ここ数年、年末は私の母が箱根駅伝を応援するために茅ヶ崎に来ておりまして、そのこともあって年越しを挟んだ数日の間だけ、我が家にテレビが映ります。正確にいうと我が家にはテレビという機械は無く、iMacが一台、ドンッとキッチンの脇に置いてあるだけなのですが、母が来る時だけはそこにアンテナを繋いでテレビを見られるようにしているのです。我が家の日常にテレビが無くなっても4年ほど経ちますが、この位の時間が経過して気が付いたことがあります。テレビコマーシャルで何が宣伝されて、芸能人は誰が出ているのか、全く知らないのです。もちろん、ドレンディードラマや今話題のキャラクターなども、完全に遅れて施主から聞いて「へぇ~」という感じです。
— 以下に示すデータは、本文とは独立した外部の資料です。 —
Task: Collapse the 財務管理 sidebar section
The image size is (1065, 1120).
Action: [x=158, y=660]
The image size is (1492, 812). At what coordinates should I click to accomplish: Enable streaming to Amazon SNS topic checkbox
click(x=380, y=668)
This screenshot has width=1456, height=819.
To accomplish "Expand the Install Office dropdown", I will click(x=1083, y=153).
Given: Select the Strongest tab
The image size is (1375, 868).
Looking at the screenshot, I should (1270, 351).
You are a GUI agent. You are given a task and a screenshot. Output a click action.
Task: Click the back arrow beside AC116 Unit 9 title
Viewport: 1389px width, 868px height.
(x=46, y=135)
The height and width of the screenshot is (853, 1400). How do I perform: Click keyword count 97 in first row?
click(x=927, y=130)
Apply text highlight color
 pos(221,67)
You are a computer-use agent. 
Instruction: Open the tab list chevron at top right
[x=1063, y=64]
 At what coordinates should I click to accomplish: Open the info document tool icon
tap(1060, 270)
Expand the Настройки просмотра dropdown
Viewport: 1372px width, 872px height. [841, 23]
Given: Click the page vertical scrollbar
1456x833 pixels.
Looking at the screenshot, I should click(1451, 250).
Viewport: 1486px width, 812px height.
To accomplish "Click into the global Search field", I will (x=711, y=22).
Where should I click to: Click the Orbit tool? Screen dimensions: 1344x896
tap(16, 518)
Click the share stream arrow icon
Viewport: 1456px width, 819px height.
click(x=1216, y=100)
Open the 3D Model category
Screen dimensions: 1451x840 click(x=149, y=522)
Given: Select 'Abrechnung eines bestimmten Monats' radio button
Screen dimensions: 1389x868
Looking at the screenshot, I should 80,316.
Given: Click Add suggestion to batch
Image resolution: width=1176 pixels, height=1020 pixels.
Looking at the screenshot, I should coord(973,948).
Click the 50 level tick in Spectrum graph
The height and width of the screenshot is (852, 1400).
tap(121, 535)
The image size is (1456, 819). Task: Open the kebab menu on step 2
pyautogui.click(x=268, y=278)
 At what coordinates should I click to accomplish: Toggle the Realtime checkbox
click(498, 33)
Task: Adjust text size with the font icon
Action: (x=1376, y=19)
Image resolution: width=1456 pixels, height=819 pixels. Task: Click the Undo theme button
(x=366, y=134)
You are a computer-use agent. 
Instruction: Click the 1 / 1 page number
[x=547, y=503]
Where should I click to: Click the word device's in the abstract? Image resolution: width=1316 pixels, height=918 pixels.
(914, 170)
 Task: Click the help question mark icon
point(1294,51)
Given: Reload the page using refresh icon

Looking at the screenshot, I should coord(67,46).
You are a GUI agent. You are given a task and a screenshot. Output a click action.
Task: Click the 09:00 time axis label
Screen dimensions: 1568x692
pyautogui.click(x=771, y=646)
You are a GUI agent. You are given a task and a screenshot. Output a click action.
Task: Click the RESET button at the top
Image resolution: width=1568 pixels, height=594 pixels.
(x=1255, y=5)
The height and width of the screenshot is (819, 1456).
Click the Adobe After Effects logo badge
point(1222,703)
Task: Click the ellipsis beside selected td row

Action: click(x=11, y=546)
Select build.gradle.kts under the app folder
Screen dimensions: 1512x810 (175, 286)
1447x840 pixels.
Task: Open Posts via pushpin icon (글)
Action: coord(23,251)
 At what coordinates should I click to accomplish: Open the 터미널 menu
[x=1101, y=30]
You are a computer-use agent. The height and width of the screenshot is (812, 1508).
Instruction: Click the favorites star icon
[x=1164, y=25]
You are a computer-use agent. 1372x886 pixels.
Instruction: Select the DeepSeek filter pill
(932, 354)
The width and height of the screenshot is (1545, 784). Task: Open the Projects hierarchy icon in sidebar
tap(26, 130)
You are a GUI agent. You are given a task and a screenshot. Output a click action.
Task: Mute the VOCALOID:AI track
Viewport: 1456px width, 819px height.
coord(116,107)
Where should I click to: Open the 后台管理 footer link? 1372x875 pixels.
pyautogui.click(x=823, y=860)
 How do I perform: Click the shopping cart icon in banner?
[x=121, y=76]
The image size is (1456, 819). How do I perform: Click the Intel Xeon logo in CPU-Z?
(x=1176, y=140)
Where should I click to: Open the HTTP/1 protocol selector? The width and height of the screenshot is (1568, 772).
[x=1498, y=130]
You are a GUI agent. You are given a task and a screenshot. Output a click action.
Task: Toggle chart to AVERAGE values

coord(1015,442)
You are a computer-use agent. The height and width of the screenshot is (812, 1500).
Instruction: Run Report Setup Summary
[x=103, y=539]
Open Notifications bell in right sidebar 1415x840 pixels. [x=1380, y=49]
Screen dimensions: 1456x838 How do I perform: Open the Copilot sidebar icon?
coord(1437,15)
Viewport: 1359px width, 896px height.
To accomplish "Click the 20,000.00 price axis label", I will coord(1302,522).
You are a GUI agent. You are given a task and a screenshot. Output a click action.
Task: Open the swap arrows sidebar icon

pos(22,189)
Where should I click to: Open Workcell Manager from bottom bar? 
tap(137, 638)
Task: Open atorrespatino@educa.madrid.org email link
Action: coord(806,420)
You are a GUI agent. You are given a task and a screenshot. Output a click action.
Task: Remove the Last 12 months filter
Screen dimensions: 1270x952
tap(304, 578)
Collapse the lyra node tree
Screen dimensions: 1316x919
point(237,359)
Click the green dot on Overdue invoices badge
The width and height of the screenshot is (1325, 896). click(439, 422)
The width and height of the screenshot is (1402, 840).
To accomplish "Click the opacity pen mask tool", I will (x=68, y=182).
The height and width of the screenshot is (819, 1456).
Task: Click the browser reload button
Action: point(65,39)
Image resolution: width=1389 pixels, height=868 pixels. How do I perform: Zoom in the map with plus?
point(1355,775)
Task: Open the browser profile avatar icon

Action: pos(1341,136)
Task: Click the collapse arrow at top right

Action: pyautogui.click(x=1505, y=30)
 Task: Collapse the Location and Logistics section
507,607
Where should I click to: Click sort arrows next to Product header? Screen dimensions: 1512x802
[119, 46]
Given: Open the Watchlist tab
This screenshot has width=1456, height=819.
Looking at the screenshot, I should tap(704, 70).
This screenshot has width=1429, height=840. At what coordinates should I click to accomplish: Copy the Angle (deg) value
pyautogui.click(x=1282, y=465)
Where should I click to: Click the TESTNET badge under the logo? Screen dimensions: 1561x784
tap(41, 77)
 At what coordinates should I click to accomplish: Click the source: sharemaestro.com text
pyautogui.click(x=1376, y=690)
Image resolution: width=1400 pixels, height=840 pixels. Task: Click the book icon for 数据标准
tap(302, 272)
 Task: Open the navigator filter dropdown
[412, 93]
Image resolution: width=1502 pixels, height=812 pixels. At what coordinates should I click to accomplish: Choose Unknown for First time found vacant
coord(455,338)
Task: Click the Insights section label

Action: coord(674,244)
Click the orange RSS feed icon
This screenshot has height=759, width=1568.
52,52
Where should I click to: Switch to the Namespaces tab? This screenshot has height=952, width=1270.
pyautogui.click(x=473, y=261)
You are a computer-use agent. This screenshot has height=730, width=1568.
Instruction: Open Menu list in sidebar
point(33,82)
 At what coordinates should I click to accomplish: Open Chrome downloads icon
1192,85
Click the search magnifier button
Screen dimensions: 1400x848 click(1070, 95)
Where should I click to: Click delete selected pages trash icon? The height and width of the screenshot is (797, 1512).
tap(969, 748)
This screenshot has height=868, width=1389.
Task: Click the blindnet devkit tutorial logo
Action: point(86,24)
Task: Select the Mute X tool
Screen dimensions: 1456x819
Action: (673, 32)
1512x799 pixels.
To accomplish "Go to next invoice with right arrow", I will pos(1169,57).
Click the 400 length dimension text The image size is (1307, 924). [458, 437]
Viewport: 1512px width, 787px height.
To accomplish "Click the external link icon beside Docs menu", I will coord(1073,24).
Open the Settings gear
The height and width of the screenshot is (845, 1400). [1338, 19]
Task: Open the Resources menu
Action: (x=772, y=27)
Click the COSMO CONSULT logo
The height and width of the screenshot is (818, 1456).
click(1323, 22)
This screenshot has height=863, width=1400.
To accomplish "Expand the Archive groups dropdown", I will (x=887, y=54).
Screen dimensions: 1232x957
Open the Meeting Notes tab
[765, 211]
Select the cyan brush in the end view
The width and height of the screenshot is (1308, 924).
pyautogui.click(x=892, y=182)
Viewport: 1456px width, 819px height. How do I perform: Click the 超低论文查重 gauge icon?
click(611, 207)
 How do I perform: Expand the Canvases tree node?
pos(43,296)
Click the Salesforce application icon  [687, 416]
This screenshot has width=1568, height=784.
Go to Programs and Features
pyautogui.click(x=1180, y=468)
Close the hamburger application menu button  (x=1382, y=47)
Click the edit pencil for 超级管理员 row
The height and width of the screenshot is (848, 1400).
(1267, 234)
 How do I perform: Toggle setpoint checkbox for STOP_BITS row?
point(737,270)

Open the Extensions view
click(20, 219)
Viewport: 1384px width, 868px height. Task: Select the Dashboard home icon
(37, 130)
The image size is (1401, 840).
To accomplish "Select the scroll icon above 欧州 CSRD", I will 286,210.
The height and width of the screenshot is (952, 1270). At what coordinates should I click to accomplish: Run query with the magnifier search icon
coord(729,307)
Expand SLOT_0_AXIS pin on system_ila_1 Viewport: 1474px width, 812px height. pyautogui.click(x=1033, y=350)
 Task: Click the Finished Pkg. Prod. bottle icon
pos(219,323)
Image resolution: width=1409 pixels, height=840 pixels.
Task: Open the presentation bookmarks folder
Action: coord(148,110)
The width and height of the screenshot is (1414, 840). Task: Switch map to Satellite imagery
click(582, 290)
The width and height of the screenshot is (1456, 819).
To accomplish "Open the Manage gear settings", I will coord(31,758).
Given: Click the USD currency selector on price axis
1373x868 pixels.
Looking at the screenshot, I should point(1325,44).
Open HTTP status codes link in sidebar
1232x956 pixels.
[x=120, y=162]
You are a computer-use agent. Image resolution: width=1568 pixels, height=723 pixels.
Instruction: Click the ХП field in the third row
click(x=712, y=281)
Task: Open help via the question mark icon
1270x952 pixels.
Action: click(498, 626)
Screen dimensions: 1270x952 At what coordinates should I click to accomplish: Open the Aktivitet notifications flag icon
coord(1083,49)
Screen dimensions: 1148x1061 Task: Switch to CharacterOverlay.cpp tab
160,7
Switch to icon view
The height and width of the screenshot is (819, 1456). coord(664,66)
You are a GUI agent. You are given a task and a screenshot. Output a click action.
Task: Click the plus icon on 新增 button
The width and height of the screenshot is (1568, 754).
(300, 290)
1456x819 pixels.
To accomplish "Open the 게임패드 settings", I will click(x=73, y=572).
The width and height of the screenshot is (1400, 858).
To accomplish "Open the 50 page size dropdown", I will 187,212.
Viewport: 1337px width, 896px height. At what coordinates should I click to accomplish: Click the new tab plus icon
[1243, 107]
その感覚が、良く言えばまるで時代をトリップしている感覚と言いますか、別世界に居るような浮遊感を感じることが分かりました。結局のところ、日常生活にはほとんどどうでもいいような情報が溢れているわけで、知らず知らずのうちにその波に翻弄され、その役に立たない世の出来事などを理由も無く、ただ知っていることが自明なこととして、他者と共有されていくのです。難しく言うと暗黙知なのです。それが文化を形成してゆきます。良くも悪くも。日本はその様にしてその様な空気を形成し、さらに次の世代を形成してゆくのです。ですので、私の様にクライアントの要望のその上にきちんと立脚し、物事の原理やその相対関係を正確に見極めようとすると、いっそのこと思い切ってその水面から飛び出してしまった方が、世間の風景がとてもよく見えるのです。ただ、思いつきでテレビを絶ったからすぐにそうなるのではなく、5年、あるいは10年といったオーダーで実行できなければ本当の意味で、正当な位置に立脚することは出来ないだろうとも思っています。まだまだこれから、ということかもしれませんね。